» **TEXT EXTRACT**:
·····

Its these little details that make all the difference, for all the Mail would like to pretend that they don’t exist or have no bearing on the decision of the High Court.

Picking up on the BBC’s coverage of the story we find that another minor detail has escaped the Mail’s attention:

The human rights lawyer David Enright said on Monday that under the current rules, it was impossible for people to be deported from one EU country to another.

Chindamo came to the UK when he was six. His father is Italian, his mother is from the Philippines and he has an Italian passport.

Mr Enright also dismissed the government’s protests as “posturing”, saying it had accepted the 2006 European Commission regulation into British law.

“(This) said that any EU national who had lived in the UK, even in prison, for more than 10 years, could only be removed from Britain on imperative grounds of national security – which clearly would not include Mr Chindamo or anyone like him,” he added.

So this is not just a matter of the general application of article 8 of the Human Rights Act, but one specifically covered by regulations on deportation set by the EU and incorporated into UK law more than a year ago. Hardly the most persuasive argument for the Mail and its right-wing readership but it does seem to conclusively settle the matter in terms of the legality of the decision and the scope – or lack thereof – for a government appeal in this case.

There’s a tidy little dilemma for the fiscally parsimonious right. Which is more important to them? Making a show of mounting a futile legal challenge to a decision that is politically inconvenient but legally correct, or saving a bit of taxpayers’ money by not embarking on futile litigation of a kind that is doomed to failure from the outset?

·····

» **STATED GOAL A**:
In the listing, replace "サイト" with "ウェブサイト" in the part that opens with the line containing "③ルージュ～初級コースふもと (320, 1282)" and runs through the end of the listing. Leave everything else unchanged, and return only that part.

Screen-element location records:
·····

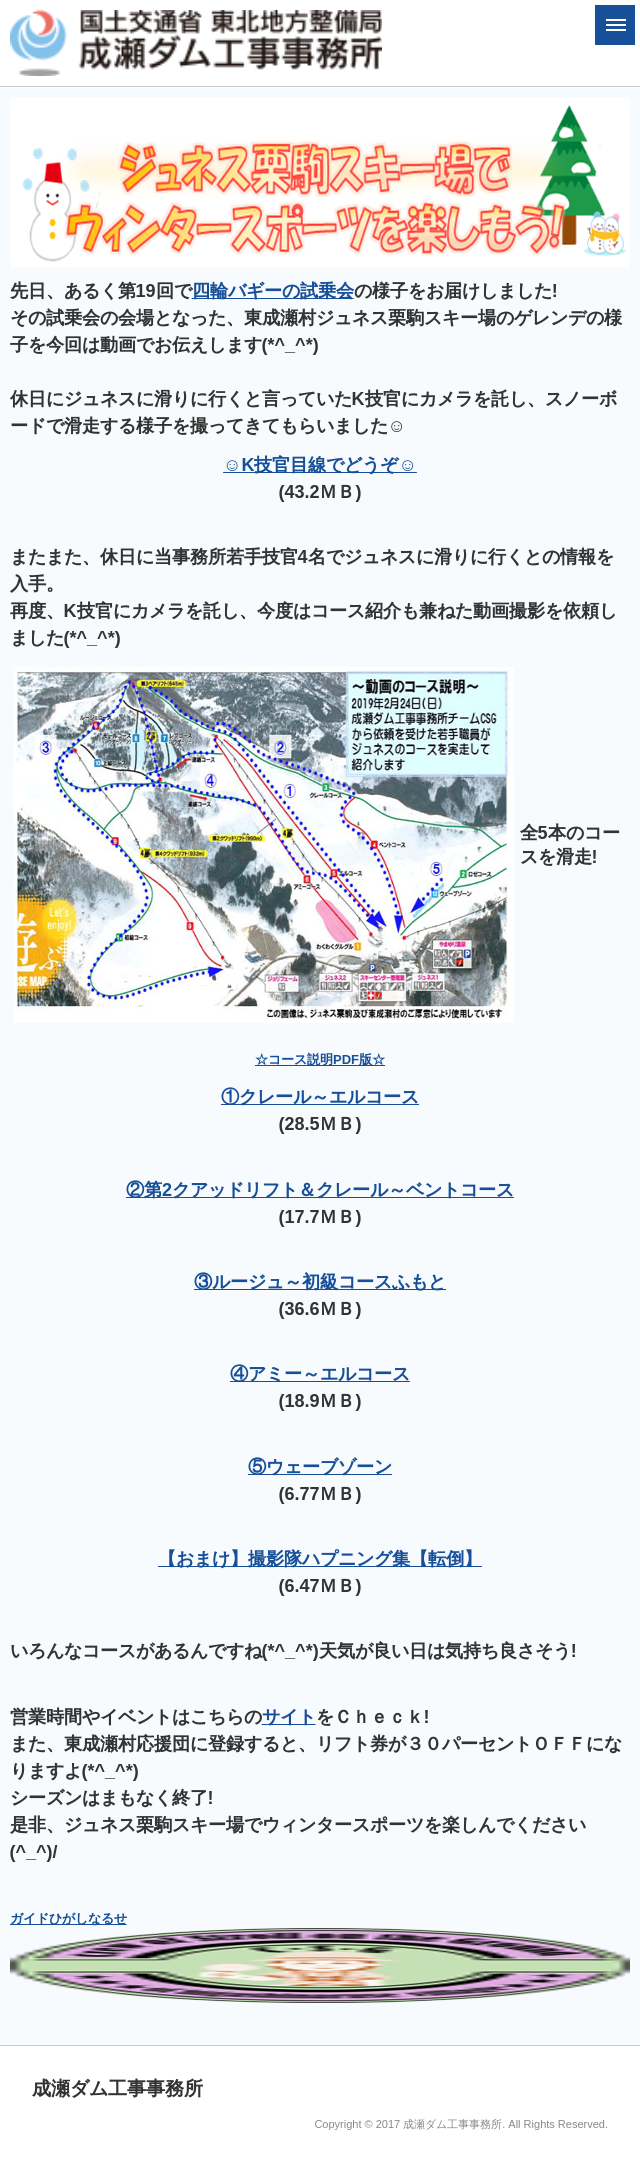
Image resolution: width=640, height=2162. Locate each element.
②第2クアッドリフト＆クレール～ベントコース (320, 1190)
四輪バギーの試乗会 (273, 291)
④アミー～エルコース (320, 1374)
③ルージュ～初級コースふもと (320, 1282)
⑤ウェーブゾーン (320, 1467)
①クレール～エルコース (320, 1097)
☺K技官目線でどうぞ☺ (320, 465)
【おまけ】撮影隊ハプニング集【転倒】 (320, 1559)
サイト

·····

» **STATED GOAL B**:
Translate this sentence from the passage on the Chindamo deportation ruling into French: "Chindamo came to the UK when he was six."

» **TASK ANSWER A**:
③ルージュ～初級コースふもと (320, 1282)
⑤ウェーブゾーン (320, 1467)
①クレール～エルコース (320, 1097)
☺K技官目線でどうぞ☺ (320, 465)
【おまけ】撮影隊ハプニング集【転倒】 (320, 1559)
ウェブサイト

» **TASK ANSWER B**:
Chindamo est arrivé au Royaume-Uni à l'âge de six ans.